Can We Trust Our Computer ECG Overlords?

If your practice is like my practice you see a lot of ECGs from triage. ECGs obtained for abdominal pain, dizziness, numbness, fatigue, rectal pain … and some, I assume, are for chest pain. Every one of these ECGs turns into an interruption for review to ensure no concerning evolving syndrome is missed.

But, a great number of these ECGs are read as “Normal” by the computer – and, anecdotally, are nearly universally correct.  This raises a very reasonable point as to question whether a human need be involved at all.

This simple study tries to examine the real-world performance of computer ECG reading, specifically, the Marquette 12SL software. Over a 16-week convenience sample period, 855 triage ECGs were performed, 222 of which were reported as “Normal” by the computer software. These 222 ECGs were all reviewed by a cardiologist, and 13 were ultimately assigned some pathology – of which all were mild, non-specific abnormalities. Two Emergency Physicians also then reviewed these 13 ECGs to determine what, if any, actions might be taken if presented to them in a real-world context. One of these ECGs was determined by one EP to be sufficient to put the patient in the next available bed from triage, while the remainder required no acute triage intervention. Retrospectively, the patient judged to have an actionable ECG was discharged from the ED and had a normal stress test the next day.

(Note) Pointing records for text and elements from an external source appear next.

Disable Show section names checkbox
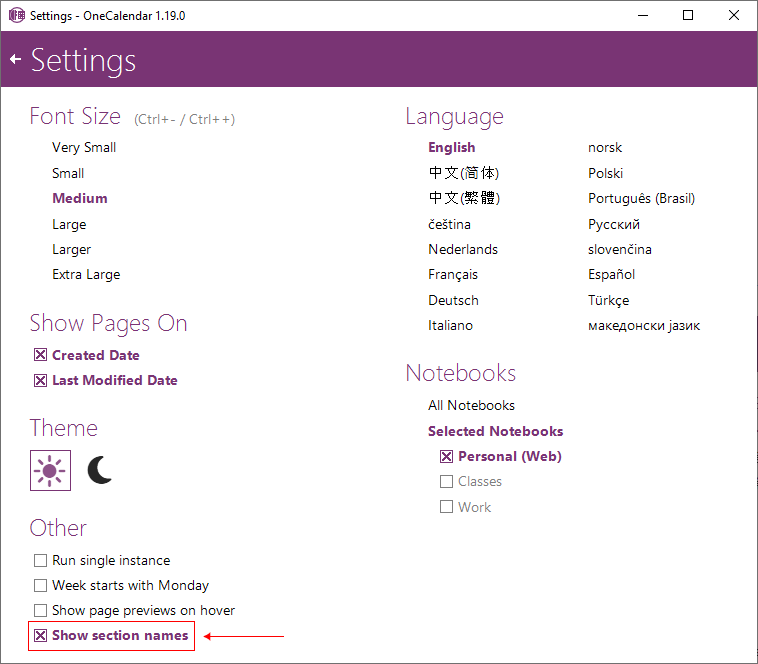click(x=41, y=635)
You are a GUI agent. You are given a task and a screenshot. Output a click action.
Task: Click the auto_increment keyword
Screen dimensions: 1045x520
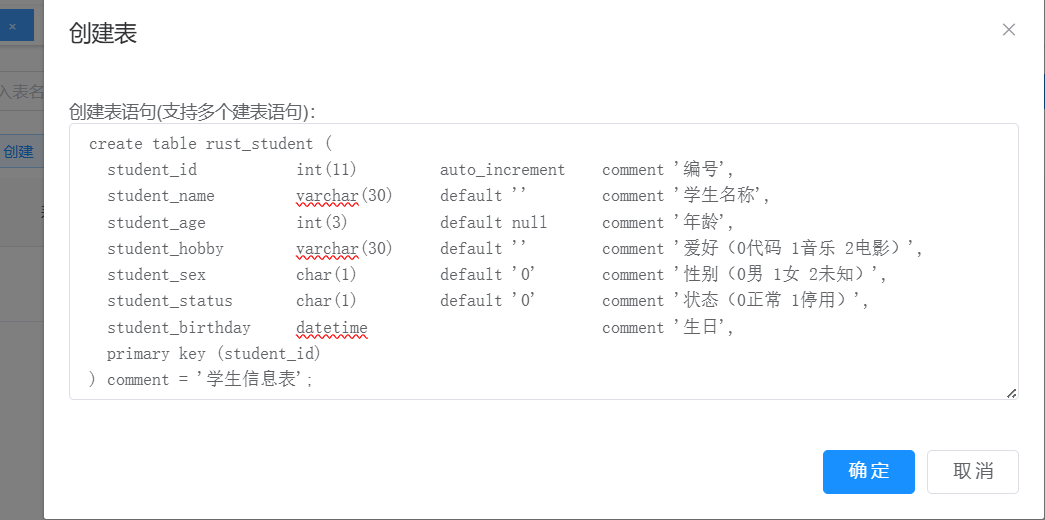tap(502, 170)
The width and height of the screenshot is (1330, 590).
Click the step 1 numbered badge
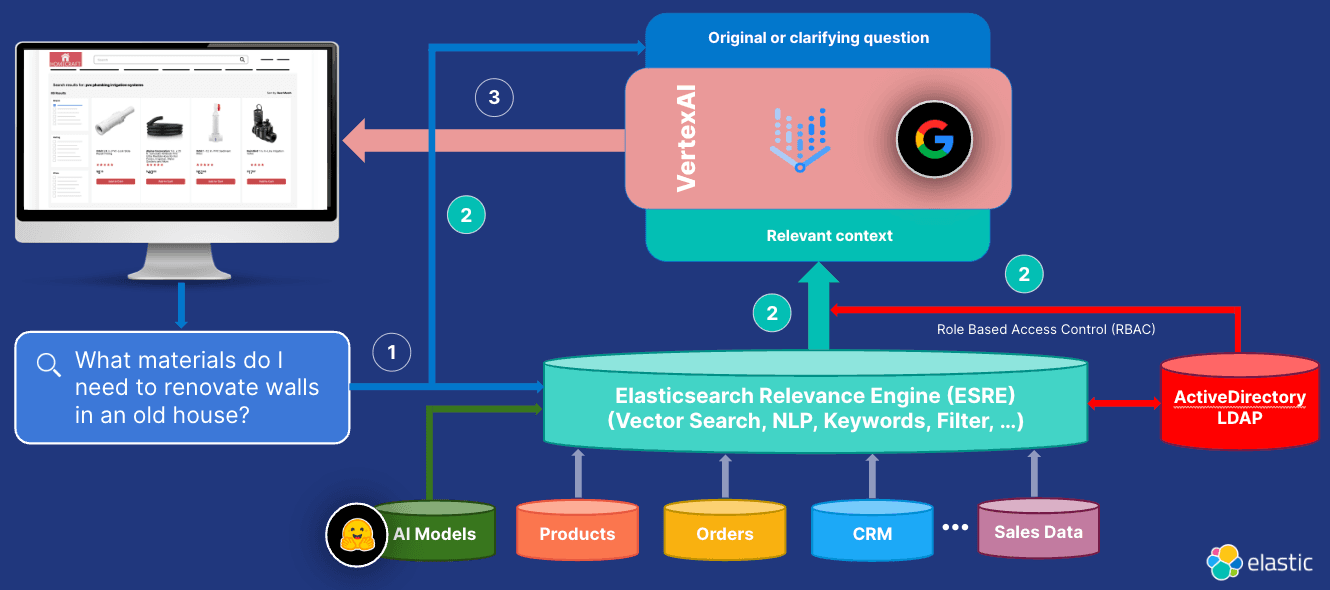coord(391,352)
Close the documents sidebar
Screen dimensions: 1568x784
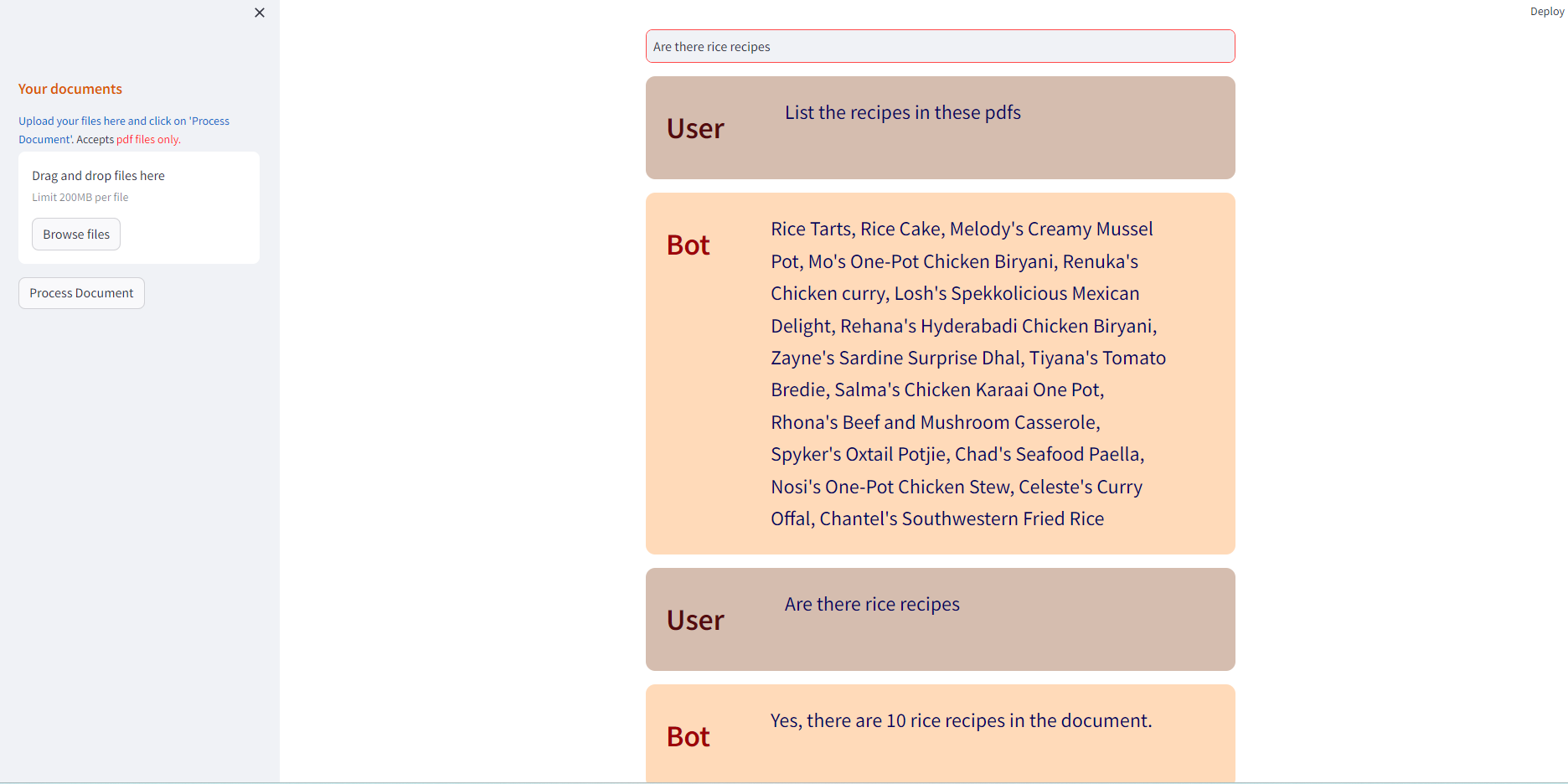[x=259, y=13]
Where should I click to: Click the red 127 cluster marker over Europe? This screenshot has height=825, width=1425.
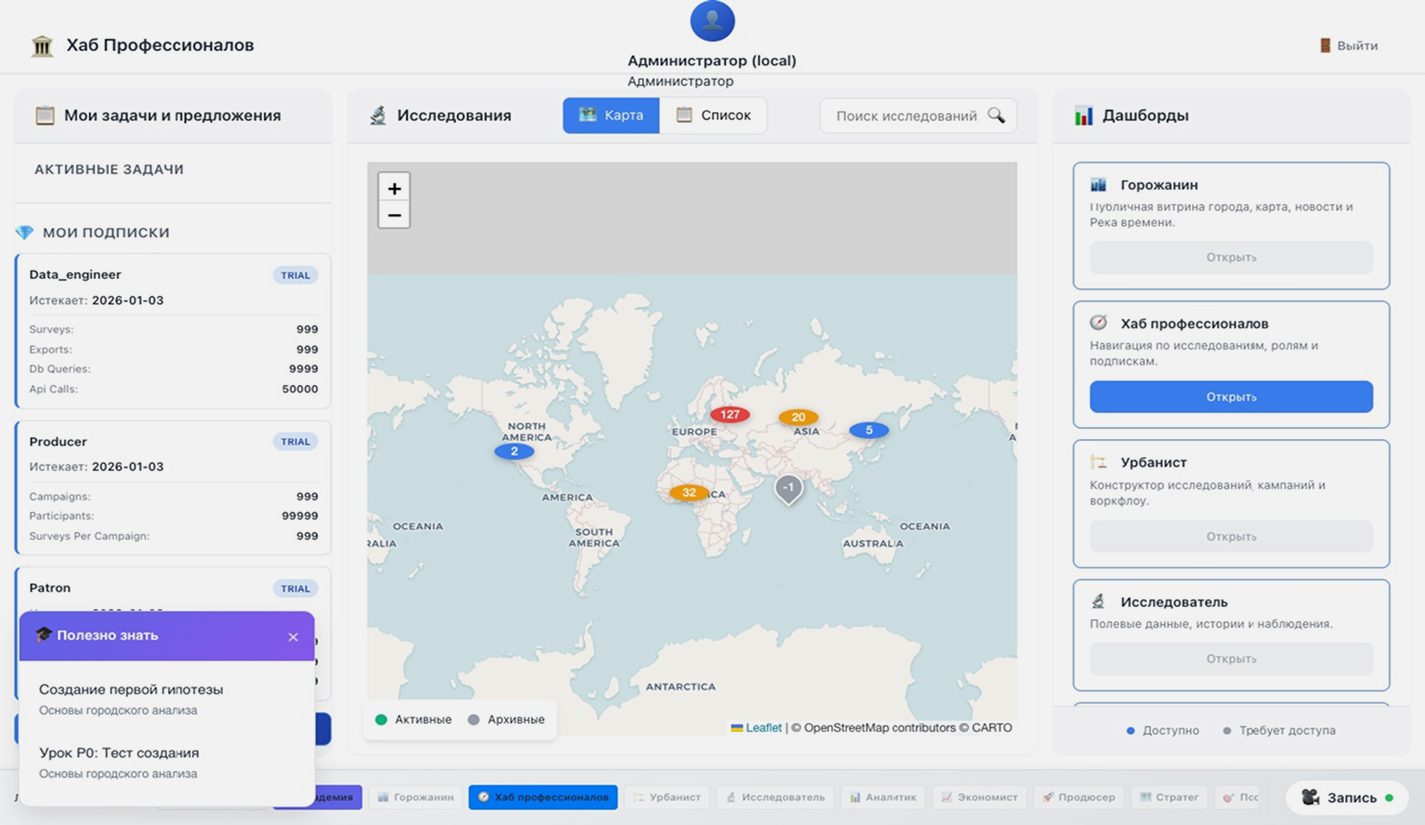[x=730, y=414]
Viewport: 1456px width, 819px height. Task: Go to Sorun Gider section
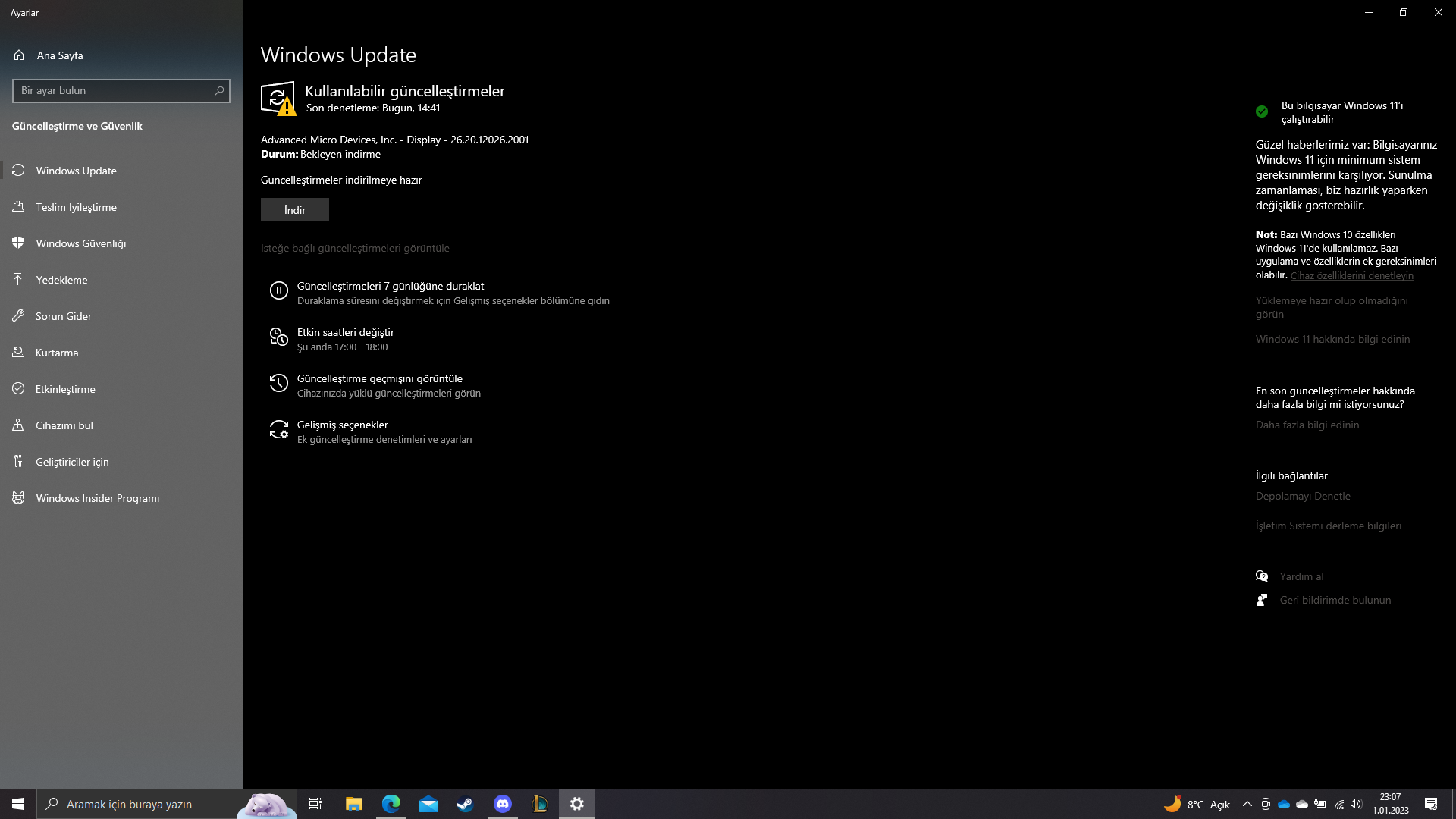63,316
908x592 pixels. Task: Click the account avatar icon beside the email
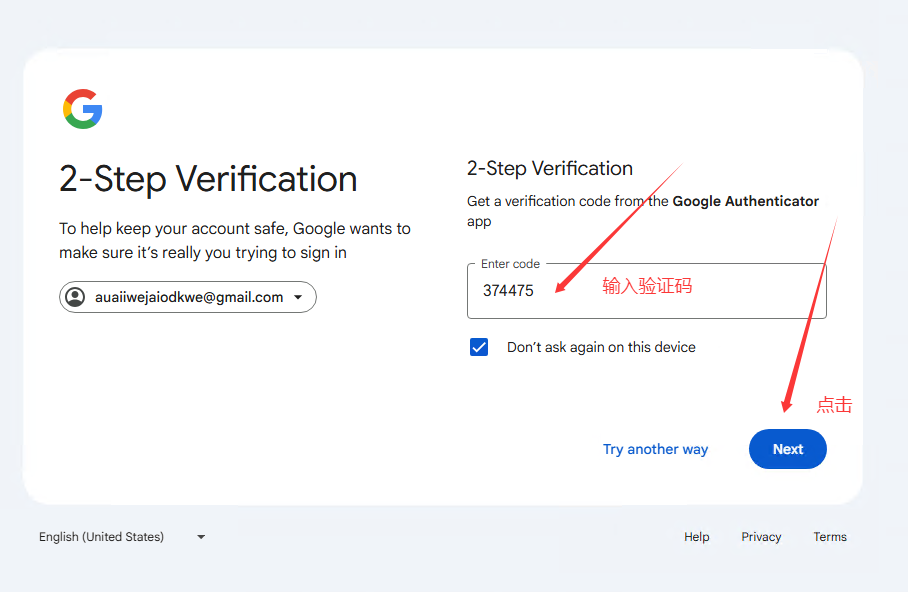[x=75, y=297]
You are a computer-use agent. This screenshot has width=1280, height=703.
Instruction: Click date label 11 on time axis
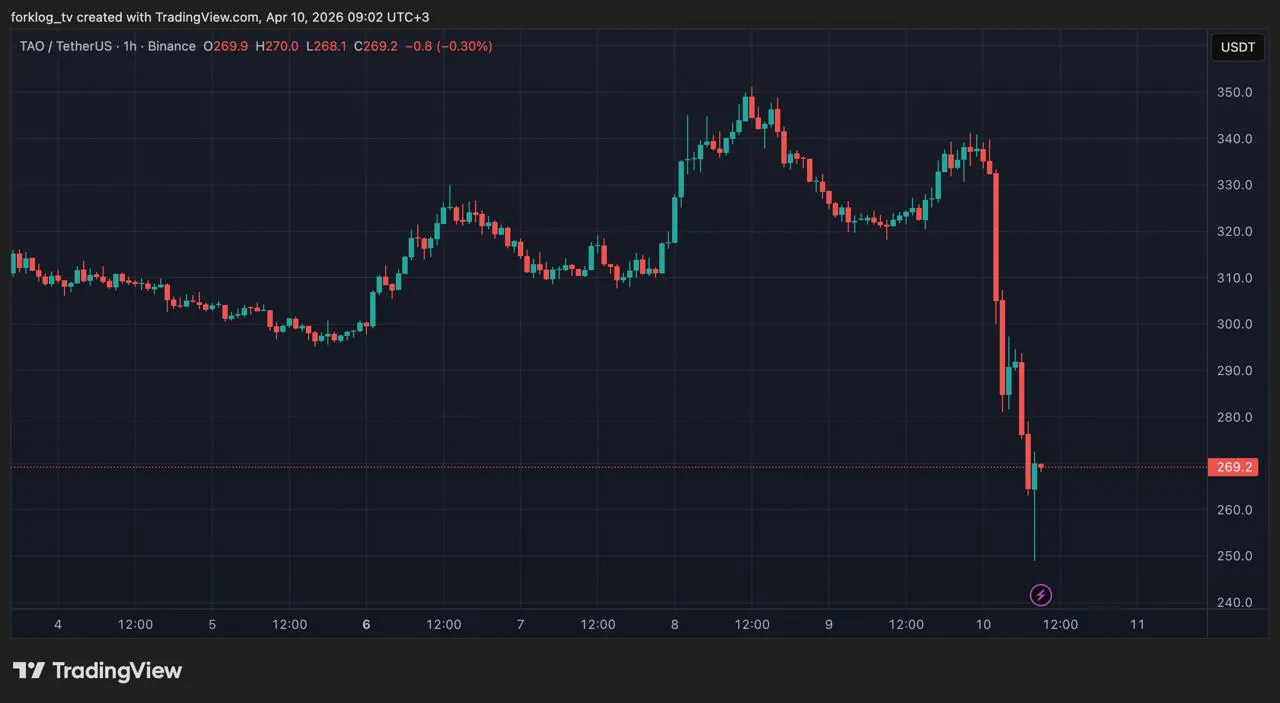(1137, 624)
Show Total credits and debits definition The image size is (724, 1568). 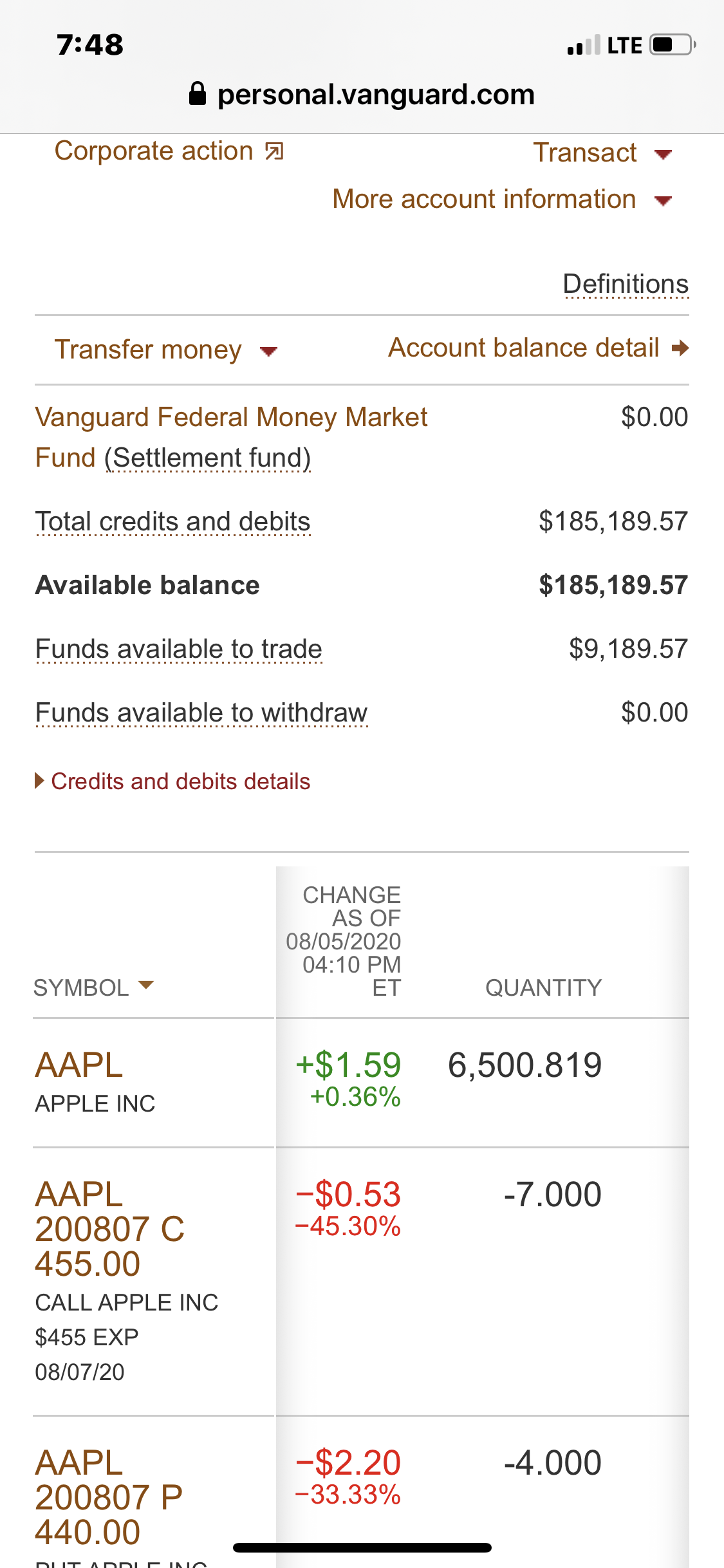tap(172, 521)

The authors conclude this negative predictive value for a “Normal” read of the ECG approaches 99%, and could potentially lead to changes in practice regarding immediate review of triage ECGs. While these findings have some limitations in generalizability regarding the specific ECG software and a relatively small sample, I think they’re on the right track. Interruptions in a multi-tasking setting lead to errors of task resumption, while the likelihood of significant time-sensitive pathology being missed is quite low. I tend to agree this could be a reasonable quality improvement intervention with prospective monitoring.

“Safety of Computer Interpretation of Normal Triage Electrocardiograms”
https://www.ncbi.nlm.nih.gov/pubmed/27519772

2 thoughts on “Can We Trust Our Computer ECG Overlords?”

  1. Really interesting post Ryan, thanks.

    The question must also be asked as to why these ECGs are performed when the patient seems to be under the test-threshold.

    The answer is probably that the ‘us’ that is being interrupted are actually the cause of the problem in the first place.

    The tendency for a clinician to ask for a urinalysis, ECG and BG on every single patient, irrespective of their presentation drives this. Thus leading our nursing colleagues into thinking their omission is somehow a mistake.

    A more rationalised a targeted work up by clinicians is needed for the burden of interpretation to really decrease.

    1. In my experience, ECGs are rarely ordered by clinicians – they’re part of triage protocols for all manner of chief complaints to ensure door-to-ECG time for STEMI meets an institutional “quality” goal, usually as part of a process for getting STEMI to the cath lab. Another example where the quixotic quest to shave a few non-meaningful minutes off a rare procedure generates a large burden on technical staff and physicians.